Many network services are designed to serve multiple clients in a single process. When doing this, special care needs to be taken to make sure the server won't get stuck serving a single client. Being able to stop a network service from serving other, legitimate clients, is also a denial of service attack.
Probably the worst offenders are RPC based services; because of the way RPC over TCP is implemented, an RPC server that has received an incomplete request over TCP will wait for 30 seconds for more input before giving up. During that time, the server is not able to service any other requests. That means you can render an RPC server pretty much unusable by sending it a request packet, one byte at a time, 29 seconds apart.

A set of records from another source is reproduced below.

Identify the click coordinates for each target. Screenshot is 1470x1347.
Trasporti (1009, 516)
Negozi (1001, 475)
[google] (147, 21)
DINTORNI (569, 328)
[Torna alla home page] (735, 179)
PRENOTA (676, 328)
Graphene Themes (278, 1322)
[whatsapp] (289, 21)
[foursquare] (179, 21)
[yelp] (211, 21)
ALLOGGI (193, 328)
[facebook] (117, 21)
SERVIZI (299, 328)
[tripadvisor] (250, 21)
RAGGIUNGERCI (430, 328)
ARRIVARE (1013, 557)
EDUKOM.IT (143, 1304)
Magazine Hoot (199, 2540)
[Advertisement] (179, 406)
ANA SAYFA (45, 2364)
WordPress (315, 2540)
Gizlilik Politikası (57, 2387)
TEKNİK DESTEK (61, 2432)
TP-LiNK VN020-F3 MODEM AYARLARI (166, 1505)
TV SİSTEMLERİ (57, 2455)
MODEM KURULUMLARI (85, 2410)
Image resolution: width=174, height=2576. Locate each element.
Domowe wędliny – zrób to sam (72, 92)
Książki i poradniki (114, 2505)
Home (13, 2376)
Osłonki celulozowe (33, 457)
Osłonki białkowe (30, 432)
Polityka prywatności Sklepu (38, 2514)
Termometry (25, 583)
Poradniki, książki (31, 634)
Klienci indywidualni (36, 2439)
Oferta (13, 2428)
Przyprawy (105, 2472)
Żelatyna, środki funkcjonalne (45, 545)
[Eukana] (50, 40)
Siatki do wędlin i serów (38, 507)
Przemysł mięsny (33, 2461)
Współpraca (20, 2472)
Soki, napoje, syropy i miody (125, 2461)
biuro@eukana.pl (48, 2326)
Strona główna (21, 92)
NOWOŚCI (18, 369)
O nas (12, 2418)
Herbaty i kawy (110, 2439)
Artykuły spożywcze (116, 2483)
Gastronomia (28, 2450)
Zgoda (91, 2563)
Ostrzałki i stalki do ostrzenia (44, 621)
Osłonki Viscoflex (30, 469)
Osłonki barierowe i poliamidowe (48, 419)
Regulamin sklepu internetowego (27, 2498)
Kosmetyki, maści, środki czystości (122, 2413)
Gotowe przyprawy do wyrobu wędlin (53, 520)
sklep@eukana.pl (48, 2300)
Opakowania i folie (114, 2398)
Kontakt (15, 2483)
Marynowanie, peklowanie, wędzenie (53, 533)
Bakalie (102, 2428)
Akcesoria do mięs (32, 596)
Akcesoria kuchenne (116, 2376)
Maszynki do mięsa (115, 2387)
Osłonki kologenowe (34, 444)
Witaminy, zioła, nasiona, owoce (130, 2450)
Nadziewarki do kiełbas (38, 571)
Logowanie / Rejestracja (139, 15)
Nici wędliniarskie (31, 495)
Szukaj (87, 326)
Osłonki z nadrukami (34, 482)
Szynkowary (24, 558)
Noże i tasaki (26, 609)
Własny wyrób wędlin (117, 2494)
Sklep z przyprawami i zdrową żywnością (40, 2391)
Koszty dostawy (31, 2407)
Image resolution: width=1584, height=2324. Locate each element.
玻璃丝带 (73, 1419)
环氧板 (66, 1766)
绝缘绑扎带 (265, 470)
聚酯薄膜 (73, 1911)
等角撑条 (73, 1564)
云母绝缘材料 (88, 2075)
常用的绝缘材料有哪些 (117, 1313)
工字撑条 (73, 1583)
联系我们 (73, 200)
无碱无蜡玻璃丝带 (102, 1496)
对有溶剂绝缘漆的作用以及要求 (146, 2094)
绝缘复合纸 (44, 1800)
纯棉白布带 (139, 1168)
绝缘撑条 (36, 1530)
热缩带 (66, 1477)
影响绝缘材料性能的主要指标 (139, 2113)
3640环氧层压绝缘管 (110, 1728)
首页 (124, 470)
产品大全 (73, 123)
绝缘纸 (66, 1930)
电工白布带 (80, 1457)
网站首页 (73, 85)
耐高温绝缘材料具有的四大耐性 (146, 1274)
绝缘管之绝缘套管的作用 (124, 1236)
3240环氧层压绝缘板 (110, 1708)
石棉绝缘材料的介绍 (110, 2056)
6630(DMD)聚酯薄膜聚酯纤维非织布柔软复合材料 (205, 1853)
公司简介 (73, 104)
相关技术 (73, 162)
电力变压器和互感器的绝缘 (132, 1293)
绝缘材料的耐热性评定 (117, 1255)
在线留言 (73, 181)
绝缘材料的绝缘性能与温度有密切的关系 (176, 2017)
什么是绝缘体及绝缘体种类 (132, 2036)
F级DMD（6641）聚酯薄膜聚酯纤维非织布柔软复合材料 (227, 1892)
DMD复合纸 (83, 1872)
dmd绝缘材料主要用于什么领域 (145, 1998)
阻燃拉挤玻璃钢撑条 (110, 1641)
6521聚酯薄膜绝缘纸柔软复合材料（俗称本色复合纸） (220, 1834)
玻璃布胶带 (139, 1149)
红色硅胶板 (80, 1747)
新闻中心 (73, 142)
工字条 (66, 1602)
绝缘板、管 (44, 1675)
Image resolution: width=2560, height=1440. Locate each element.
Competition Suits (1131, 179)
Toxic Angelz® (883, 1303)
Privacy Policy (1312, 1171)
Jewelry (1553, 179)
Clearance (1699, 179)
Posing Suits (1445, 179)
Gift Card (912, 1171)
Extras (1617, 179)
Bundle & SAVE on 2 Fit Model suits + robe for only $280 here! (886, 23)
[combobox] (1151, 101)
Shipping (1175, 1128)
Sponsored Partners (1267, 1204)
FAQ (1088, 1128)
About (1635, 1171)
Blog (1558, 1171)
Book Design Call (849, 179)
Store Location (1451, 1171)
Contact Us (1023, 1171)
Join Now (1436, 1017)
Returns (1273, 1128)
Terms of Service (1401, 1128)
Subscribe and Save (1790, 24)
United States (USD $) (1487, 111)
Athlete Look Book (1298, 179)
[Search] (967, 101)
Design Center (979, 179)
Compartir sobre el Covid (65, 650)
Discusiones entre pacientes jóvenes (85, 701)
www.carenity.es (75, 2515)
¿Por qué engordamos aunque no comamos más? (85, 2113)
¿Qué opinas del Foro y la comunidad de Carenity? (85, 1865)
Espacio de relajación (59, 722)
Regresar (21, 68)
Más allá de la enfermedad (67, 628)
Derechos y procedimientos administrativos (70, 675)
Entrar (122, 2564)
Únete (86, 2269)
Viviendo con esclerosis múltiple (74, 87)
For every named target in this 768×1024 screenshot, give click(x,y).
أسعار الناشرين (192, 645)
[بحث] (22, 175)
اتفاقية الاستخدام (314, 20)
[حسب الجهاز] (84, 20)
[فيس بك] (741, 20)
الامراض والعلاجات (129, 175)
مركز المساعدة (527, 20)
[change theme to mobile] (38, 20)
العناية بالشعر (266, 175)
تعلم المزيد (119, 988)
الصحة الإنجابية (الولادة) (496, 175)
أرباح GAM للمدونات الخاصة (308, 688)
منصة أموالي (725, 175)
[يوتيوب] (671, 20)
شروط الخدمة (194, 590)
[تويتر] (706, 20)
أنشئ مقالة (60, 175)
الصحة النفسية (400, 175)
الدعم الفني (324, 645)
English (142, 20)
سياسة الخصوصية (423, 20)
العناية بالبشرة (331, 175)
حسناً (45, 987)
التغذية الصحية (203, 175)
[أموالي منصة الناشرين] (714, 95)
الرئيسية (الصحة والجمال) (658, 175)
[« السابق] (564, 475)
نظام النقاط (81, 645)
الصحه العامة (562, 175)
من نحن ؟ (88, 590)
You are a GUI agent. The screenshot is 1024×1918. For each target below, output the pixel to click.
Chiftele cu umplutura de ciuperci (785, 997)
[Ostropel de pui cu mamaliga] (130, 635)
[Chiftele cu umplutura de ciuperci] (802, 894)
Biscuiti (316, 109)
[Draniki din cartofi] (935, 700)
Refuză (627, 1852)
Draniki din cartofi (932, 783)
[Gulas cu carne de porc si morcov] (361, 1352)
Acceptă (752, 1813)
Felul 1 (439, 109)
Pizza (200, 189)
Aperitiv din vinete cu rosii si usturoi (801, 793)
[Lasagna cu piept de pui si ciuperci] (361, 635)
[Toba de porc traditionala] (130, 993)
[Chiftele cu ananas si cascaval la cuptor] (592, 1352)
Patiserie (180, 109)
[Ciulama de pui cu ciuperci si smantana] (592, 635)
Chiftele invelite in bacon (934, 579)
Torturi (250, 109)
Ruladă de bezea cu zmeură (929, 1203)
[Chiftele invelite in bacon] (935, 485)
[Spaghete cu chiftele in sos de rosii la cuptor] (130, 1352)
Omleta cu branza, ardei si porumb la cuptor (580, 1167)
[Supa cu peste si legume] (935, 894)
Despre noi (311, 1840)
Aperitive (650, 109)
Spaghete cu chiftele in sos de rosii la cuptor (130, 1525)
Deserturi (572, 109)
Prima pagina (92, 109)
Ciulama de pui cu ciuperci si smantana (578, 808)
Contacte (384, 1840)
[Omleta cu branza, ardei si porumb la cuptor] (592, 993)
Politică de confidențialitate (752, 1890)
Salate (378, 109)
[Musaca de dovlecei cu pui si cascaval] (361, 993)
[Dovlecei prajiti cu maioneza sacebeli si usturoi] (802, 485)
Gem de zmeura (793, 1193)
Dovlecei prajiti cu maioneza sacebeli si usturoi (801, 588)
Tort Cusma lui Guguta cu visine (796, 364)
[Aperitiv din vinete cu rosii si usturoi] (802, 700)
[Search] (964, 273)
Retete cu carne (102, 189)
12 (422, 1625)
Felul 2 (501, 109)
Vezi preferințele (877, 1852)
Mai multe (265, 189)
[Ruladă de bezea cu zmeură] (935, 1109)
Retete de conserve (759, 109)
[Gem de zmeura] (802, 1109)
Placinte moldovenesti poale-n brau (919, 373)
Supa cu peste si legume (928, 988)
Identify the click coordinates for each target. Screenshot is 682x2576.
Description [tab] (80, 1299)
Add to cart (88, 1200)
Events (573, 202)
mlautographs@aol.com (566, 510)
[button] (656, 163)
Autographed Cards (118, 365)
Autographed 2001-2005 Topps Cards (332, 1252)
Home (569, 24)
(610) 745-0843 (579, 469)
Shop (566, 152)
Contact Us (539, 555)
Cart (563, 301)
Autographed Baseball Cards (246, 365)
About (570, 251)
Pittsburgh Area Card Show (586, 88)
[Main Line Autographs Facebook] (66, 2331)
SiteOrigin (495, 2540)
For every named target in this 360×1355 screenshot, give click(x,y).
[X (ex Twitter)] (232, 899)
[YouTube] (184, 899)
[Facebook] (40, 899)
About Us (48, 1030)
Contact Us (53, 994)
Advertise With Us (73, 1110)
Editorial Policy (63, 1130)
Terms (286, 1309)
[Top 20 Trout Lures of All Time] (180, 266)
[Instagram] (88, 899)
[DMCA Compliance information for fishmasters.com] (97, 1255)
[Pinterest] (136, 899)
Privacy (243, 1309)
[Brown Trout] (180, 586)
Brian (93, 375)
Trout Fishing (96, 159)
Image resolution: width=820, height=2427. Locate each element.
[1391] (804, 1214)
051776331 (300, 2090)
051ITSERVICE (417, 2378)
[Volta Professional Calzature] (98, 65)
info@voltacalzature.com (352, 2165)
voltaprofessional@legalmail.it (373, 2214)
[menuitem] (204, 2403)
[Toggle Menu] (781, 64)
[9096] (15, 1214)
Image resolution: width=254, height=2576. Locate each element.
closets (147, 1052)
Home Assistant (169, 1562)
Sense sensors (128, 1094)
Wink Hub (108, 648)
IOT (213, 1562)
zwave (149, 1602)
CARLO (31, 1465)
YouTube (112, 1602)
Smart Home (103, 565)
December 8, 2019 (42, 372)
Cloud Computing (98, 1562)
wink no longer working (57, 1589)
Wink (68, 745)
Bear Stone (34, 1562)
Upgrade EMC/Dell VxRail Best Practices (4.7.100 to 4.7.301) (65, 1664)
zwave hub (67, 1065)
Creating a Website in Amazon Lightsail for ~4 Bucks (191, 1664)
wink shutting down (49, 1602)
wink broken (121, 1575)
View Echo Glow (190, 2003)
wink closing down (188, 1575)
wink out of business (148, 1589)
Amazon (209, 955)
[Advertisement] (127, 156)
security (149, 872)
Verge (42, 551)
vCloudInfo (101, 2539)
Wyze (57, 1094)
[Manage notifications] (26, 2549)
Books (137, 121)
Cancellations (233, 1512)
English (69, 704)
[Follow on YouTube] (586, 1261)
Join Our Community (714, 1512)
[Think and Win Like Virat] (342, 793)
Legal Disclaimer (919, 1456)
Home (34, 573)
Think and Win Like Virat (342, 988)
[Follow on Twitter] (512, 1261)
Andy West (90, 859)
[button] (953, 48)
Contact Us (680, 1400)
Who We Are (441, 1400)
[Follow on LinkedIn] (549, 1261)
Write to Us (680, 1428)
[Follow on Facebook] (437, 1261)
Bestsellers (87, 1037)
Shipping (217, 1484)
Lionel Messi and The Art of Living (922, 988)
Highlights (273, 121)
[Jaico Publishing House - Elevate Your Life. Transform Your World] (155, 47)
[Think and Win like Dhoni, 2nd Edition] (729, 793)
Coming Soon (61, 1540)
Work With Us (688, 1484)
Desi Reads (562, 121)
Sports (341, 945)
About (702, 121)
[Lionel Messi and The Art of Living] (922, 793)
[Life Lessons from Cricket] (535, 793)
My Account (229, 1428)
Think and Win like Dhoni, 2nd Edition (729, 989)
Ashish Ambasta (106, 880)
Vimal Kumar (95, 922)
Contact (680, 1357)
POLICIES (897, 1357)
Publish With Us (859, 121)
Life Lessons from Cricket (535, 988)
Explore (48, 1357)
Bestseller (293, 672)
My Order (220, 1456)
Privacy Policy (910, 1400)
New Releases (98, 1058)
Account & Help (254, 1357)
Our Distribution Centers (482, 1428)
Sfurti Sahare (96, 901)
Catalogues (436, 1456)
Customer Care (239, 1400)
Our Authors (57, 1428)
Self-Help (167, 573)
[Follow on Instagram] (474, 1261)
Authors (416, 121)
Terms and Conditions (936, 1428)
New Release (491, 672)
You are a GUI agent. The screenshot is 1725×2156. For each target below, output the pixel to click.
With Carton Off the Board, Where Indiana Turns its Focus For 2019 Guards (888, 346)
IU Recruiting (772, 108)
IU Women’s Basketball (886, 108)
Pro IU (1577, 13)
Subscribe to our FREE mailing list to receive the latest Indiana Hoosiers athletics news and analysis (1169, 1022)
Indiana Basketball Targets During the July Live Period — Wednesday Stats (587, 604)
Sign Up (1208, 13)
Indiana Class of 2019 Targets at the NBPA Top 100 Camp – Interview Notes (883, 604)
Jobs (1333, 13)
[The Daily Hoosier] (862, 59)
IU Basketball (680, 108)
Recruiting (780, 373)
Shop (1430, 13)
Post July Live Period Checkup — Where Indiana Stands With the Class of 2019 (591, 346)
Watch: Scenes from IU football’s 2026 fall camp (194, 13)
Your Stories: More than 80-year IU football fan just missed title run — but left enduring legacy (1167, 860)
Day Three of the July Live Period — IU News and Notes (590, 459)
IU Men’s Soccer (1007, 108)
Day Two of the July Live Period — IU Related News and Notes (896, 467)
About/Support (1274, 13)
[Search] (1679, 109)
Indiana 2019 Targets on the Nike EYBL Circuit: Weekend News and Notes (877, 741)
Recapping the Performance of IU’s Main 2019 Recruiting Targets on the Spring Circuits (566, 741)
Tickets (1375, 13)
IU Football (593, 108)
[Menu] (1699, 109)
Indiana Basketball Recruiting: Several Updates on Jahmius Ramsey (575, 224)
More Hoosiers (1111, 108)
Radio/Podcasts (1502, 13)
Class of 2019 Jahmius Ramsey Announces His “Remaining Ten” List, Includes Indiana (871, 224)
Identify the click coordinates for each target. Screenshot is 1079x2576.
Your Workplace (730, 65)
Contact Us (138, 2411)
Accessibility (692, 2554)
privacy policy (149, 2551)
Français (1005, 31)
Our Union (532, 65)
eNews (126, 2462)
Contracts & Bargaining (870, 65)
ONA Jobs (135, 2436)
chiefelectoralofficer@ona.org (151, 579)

Below is some typical code for this kind of problem.9.7 Note that this type of problem applies only to TCP-based services. For UDP-based services, you do not have this problem because if you receive a UDP datagram, it contains the entire request already; there is no need to wait for additional data.
XXX: This may not be immediately obvious to people who gave never written a network daemon. Explain in more detail.
while (1) {
fd = accept(sock, &clientaddr, &addrlen);
process_and_read_data_as_you_go(fd);
close(fd);
}
The solution for problems like this to either fork a new process for every connection accepted (which works great for most services), or to receive requests in the main dispatch loop, and not start processing until a complete request has arrived.
The pseudo code for the fork approach looks as shown below. Note that without the call to signal, the exit status of the child processes would never be collected, leaving them in ``zombie'' state. Alternatively, you can install a real signal handler for SIGCHLD and collect the status of child processes whenever one of them exits.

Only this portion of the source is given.